こういう言葉を聞かなくなって久しいですが、古来、楽しく裕福な、夢のような暮らしができる理想郷として描かれているのが『桃源郷』です。

山中遠く、迷い込んだその地には桃の花が咲き乱れ、人々皆楽しく、憎み合わず、子供から老人まで共に助け合い、病気もなく長寿を受け入れ、生き生きと仕事をしているという世界のことです。まるで現代社会のパラドックスのようですが、漢方では、桃は長寿の食べ物とされています。

昔の人は桃はとても身体に良く、鬼のような人をおだやかにすると考えていました。

「桃太郎伝説」の中で、鬼(=邪悪なもの=病気)を退治してくれるのは、山から流れてくる桃の中から飛び出した桃太郎(=桃の種=「桃仁(トウニン)」)であり、子供に恵まれなかった夫婦(=高齢不妊症)が、桃を食したために(=「お血(オケツ)」が改善)、子供ができたという説は漢方医学を基礎としたありそうな話なのです。

「桃仁」は「お血」(詳細は前号を参照)を改善(=血液の滞りを改善)する効果をもつ生薬の代表選手であり、それを配合した『桃核承気湯(トウカクジョウキトウ)』は最も強い「お血」対策の漢方薬です。
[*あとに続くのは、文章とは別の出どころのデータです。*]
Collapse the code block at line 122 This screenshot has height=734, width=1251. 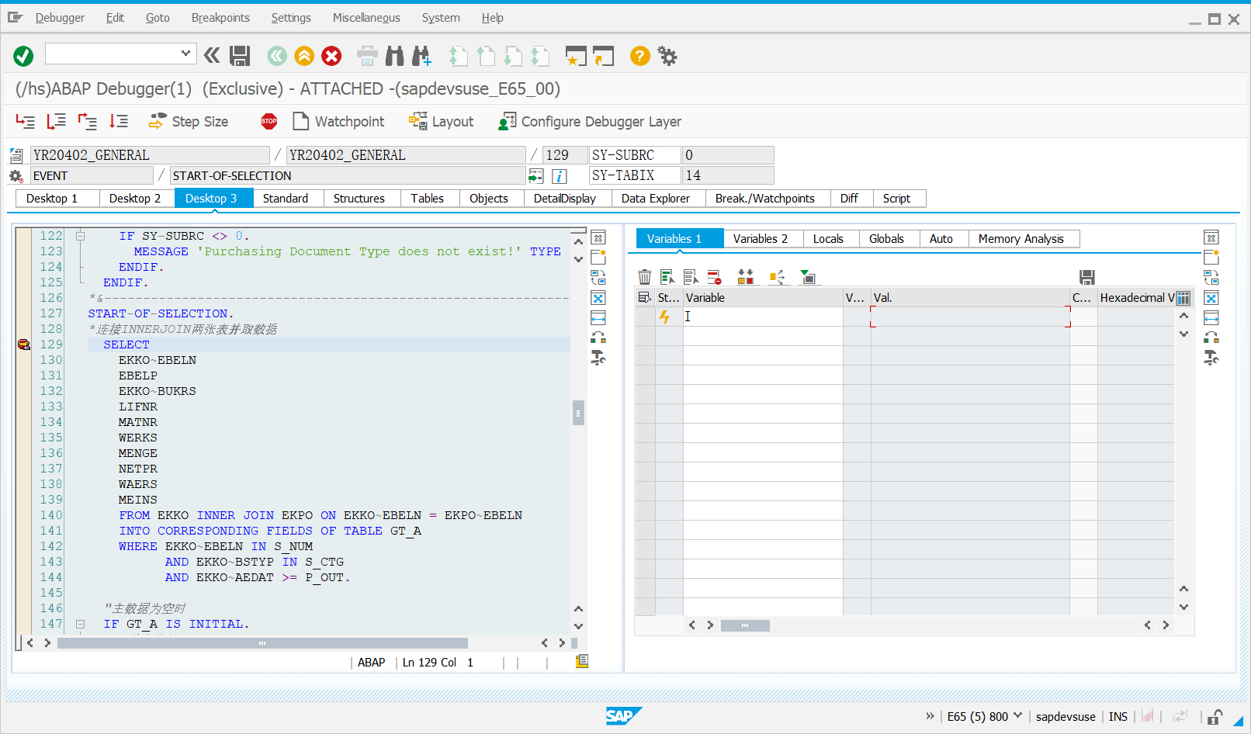[80, 235]
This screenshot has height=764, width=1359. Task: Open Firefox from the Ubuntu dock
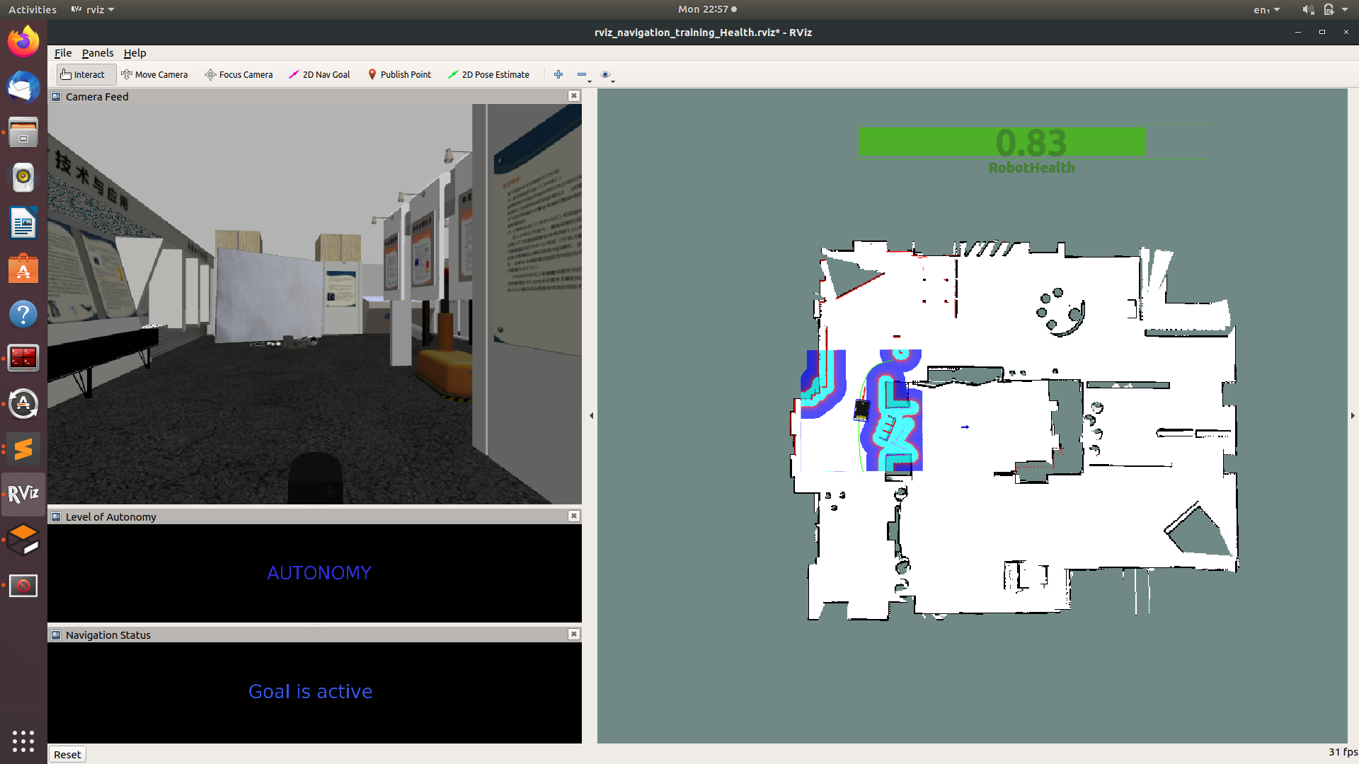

この物語は、「桃仁」のもつ強い「お血」を改善する効果により、長期不妊の夫婦が元気な男の子を授かるというストーリーと解釈すれば、昔、邪鬼や動物の霊に憑かれたように考えられ、古書にも「狂人の如く」と記されていますが、まさにそのようにみえた月経痛でひどく苦しむ長期不妊(現代医学では子宮内膜症)の患者を治療(=鬼退治)できたのは、まさしく桃太郎(=「桃仁」)だったのでしょう。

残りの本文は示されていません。